Paediatrics: Paroxysmal episodes - general management

2021-03-02 12:00 AM

The majority of paroxysmal episodes can be classified with a careful history. No episode can be safely classified, even after EEG and MRI, if an adequate history has not been taken.

Paroxysmal episodes: general management

Assessment

History

The majority of paroxysmal episodes can be classified with a careful history. No episode can be safely classified, even after EEG and MRI, if an adequate history has not been taken. Take details of the following:

  • First episode: when, where, what happened, and the child responsiveness; how long, recovery, and talk to the witness.
  • Subsequent episodes: situation, precipitants, duration, frequency.
  • Full medical history, family history, developmental and psychosocial history.

Video

If you are unsure about the diagnosis, then request the carers to take a video recording of the event. Do not investigate or treat until the diagnosis is confirmed. Children are safer off treatment when the clinician is unsure if the caution below is followed. Even when you are sure of the diagnosis, it is a good clinical practice to request a video recording of all different paroxysmal events, since the episodes or events may evolve.

Management

Infantile non-epileptic disorders, syncopal episodes and jerks 

Allay the carers’ concerns over the diagnosis.

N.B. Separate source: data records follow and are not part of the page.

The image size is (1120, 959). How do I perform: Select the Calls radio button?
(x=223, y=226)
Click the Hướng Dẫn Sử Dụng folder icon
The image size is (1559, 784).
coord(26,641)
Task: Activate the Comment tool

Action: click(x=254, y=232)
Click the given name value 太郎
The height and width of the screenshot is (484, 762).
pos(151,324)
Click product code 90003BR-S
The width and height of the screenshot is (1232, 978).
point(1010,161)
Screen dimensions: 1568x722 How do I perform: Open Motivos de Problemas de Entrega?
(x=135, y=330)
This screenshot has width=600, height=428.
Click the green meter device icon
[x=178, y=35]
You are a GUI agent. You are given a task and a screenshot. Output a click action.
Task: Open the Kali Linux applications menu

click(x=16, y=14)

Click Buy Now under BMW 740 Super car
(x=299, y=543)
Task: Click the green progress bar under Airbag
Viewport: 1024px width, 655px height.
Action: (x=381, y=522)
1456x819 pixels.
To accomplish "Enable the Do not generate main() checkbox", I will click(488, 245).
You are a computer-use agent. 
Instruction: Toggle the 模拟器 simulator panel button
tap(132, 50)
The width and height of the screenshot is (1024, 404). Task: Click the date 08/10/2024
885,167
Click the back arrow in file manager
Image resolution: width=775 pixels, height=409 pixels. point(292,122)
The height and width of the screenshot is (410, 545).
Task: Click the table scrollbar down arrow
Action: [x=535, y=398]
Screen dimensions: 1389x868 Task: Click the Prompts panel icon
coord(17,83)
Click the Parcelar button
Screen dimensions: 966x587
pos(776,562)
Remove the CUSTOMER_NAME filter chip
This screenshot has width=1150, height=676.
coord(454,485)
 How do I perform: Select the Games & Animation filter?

Psychologically determined paroxysmal events

PDPE can be difficult to treat, but these patients do respond to well-organized management. The principal areas include the following:

  • The unambivalent diagnosis explained to both the parent and the child/ young person.
  •  Acknowledgement/acceptance by the young person, carers and all health professionals that these are non-epileptic.
  • Stabilization phase where the family is developing understanding.
  • Strengthen coping abilities and remove gain from the behaviour.
  • Psychological support is essential. Some families will feel very threatened when the possibility is raised of looking at psychological issues that may have triggered these events in the child.